Problem to work on — Among the records, which lines hold the word "below"? Pick them out.

Stored data entries —

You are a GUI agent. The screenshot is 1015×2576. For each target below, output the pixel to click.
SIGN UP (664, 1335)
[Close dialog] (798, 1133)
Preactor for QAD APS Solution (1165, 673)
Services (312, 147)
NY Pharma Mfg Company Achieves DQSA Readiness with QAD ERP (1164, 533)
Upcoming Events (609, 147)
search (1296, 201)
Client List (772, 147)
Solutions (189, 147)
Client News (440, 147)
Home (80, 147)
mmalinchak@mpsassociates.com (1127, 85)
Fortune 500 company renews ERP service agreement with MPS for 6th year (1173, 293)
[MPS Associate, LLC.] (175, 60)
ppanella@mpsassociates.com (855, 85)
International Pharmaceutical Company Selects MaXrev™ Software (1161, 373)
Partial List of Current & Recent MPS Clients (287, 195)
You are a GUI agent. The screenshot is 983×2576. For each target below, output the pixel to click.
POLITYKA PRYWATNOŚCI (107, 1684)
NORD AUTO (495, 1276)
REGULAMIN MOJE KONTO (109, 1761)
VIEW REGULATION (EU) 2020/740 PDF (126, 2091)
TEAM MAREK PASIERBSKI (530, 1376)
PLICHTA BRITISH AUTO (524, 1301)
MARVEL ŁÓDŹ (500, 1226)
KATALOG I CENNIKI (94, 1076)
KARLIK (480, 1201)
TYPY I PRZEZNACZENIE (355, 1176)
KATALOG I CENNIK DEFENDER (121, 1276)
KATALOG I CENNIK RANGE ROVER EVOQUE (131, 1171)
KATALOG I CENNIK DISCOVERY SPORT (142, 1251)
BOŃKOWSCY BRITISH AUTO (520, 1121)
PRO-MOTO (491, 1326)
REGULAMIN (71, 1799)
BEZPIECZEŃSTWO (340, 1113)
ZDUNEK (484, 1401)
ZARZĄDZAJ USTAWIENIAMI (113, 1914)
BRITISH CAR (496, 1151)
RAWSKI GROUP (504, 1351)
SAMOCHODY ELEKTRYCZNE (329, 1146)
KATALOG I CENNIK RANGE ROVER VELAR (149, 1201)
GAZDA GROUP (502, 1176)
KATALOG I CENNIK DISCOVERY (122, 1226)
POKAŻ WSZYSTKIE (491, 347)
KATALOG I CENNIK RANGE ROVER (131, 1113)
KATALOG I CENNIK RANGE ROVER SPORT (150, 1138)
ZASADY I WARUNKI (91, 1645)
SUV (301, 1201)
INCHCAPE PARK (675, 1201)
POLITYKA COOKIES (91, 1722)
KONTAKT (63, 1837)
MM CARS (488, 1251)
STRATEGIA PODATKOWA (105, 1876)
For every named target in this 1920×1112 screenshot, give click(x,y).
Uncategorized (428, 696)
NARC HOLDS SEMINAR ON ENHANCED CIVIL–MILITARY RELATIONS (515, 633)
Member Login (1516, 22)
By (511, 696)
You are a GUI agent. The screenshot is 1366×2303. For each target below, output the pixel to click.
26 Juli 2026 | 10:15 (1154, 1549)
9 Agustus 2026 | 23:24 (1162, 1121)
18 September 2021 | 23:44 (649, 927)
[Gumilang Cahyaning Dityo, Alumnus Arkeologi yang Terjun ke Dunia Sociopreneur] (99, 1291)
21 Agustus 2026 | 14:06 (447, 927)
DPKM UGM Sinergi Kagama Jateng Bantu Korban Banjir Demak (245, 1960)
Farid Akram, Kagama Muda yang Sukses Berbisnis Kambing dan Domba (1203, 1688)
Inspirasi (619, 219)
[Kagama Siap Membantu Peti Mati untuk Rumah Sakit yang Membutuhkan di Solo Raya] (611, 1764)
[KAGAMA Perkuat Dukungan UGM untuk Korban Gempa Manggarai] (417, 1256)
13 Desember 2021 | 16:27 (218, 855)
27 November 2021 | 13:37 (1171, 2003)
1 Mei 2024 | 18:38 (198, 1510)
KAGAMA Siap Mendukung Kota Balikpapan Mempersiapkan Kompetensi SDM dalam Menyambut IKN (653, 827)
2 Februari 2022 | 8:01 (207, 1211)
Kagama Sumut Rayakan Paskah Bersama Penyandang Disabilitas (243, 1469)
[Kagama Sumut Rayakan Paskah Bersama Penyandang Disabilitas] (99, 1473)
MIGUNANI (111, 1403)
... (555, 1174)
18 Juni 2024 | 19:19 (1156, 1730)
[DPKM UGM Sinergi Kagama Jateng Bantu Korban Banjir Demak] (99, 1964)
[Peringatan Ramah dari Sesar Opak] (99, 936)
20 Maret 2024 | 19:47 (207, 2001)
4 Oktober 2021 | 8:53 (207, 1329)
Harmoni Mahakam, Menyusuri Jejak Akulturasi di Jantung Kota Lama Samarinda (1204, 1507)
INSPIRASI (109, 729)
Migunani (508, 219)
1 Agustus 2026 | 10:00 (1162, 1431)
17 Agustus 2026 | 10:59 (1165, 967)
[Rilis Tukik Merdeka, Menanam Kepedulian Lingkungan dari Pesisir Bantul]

Result of the task —
You are a GUI agent. The screenshot is 1015×2576. For each target below, output the pixel to click.
You are a GUI agent. The screenshot is 983×2576. For each target below, output the pixel to click.
You are a GUI agent. The screenshot is 1366×2303. For each target below, output the pixel to click.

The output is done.